本記事では、カンファレンスやカテゴリーに分け、優秀作品が選ばれるPrix Ars Electronica(アルスエレクトロニカ賞)の受賞作品プレゼンテーションで話された内容をもとに、メディアアートが映し出す今の社会における不安、不満、問題意識を見ていく。

アルスエレクトロニカの共同創設者であり、アルスエレクトロニカ賞のリーダーでもあるHannes Leopoldesederの言葉によれば、かつてないほどに急速な進化を遂げるこの時代だからこそ、パニックに陥ったり、後退しようとするのではなく、立ち止まってみること、振り返ってみることが重要だと言う。

“偏見”と“真実” – ジャーナリズムとしてのデータとメディアアート

今年のテーマ“Error”に基づいて開かれたシンポジウム「The Fragile / ERROR – The Art of Imperfection」や、アルスエレクトロニカ賞のプレゼンテーションでも議論の的となっていたのがシステムの“偏見”と“真実”についてだ。
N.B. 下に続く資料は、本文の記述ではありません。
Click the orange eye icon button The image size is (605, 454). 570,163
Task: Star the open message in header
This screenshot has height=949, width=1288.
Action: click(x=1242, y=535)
2017年、白人の手には反応するが、黒人には反応しないトイレの石鹸センサーがTwitterで話題になった。他にも、世の中の身近なシステムの中にはいろいろな偏見が存在する。道路のSTOPの標識の上にユニコーンのステッカーを貼ると、自動運転車は認識しなくなる。TSAロックのシステムを用いて渡航者のプロファイリングを行っていると噂される空港のセキュリティチェックもその一例だ。

テクノロジーの多くは、ある一部の偏ったコミュニティによって作られており、データ収集・処理、システムも人によって作られた主観的なものである。GDPRの施行に象徴されるように、自分に与えられるデータに頼りすぎないこと、自分がデータを提供する代わりに、何を得られるのかを考えること、という主張が現地では飛び交っていた。

・Help me know the truth

アルスエレクトロニカ賞のインタラクティブアートのカテゴリーで優秀賞に選ばれた「Help me know the truth」。この作品は訪れた参加者のセルフィーを撮り、画像処理をかけていくことで、そのセルフィーを完璧なステレオタイプ画像へと加工していくインタラクティブアートだ。他の参加者は、表示された誰かのセルフィーのもとの画像と、それにぼかしやノイズを加えた画像の2つに対して、「リーダーらしいのはどちらか?」「テロリストはどちらか?」といった質問に応える形で画像を選択していく。これを繰り返すことで、画像処理プログラムは学習していき、不特定多数の群衆からつくられたステレオタイプ・セルフィー画像を生成する。

現代の監視社会の中で、人々は無意識に偏見をもちながら、さまざまな決定を行っている。そして誰かが作ったシステム処理によって、操作されているかもしれない、という問題意識を参加者に投げかけている。